Single Sign On (SSO) for Microsoft/Azure Schools

Learn how to configure Microsoft/Azure with Wellio for Single Sign On.

This process is divided into four phases:

Initial Setup

  1. Visit the Azure portal
  2. Click Azure Active Directory under Azure Services (you may need to click on More Services to see the option)
  3. Click Enterprise Applications
  4. Click on New Application
  5. Click on Create your own application
  6. Use Wellio as the application name and select the Non-gallery radio button option
  7. Click on Single sign-on and select SAML
  8. Download the metadata XML file shown in the screenshot and send it to us, along with the details for a test account. The test account should be set up with a student school-affiliated email address. When you email the metadata through to support@wellioeducation.com please pass on details (email address and password) for a test account to be provisioned in Wellio.

    azure1
     
  9. We will use this information to set things up and get back to you within a week with details for you to complete the secondary steps below.

Secondary Steps

  1. Edit the first box Basic SAML Configuration
    1. Set the Identifier (Entity ID) URL to the Entity ID URL provided by us.  Please not that we cannot send you this until you have provided your metadata from the initial setup.
    2. Set the Reply URL to the Reply URL provided by us. Please not that we cannot send you this until you have provided your metadata from the initial setup.

  2. Edit the second box User Attributes and Claims
    1. Set the Required claim to match this screenshot 
      azure2
    2. Set Additional claims to match the first screenshot below. When editing each additional claim, make sure to delete the content of the namespace field like shown in the second screenshot
      azure3
      azure4
  3. Set the Assignment requiredto NO in the Properties tab

Testing

Once you've completed the secondary steps above, please email support@wellioeducation.com to let us know. From here, we'll use the test account credentials you've provided to test the integration is performing as expected before officially setting it live for all users. 

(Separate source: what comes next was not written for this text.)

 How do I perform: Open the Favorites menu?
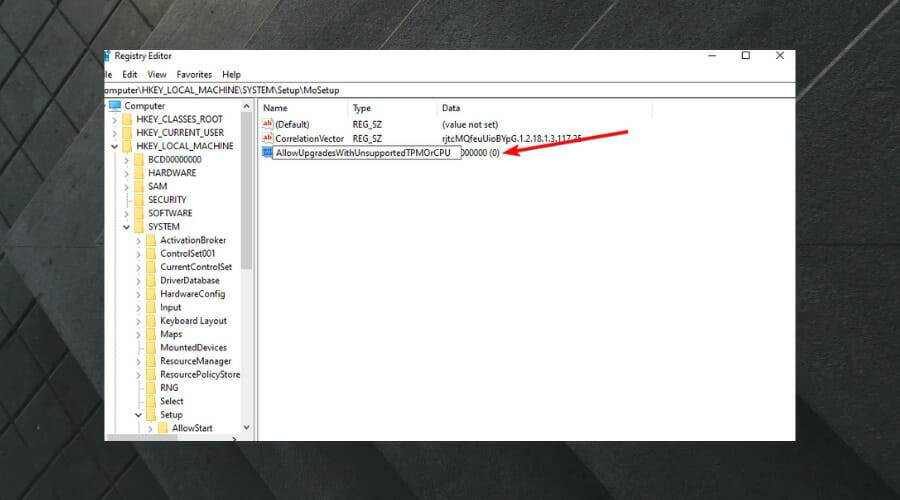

Match existing users to the correct email (where required)

Once you've completed the secondary steps and we've completed a successful test of the integration, we'll be in touch to confirm if user matching is required in your instance. If it is, we'll also send you the appropriate information to complete. 

If your students have previously been using Wellio without SSO integration, we need to make sure their existing Wellio accounts have the correct email address linked before we set the integration live.  We'll match up as many accounts as possible and provide a list of those we couldn't match.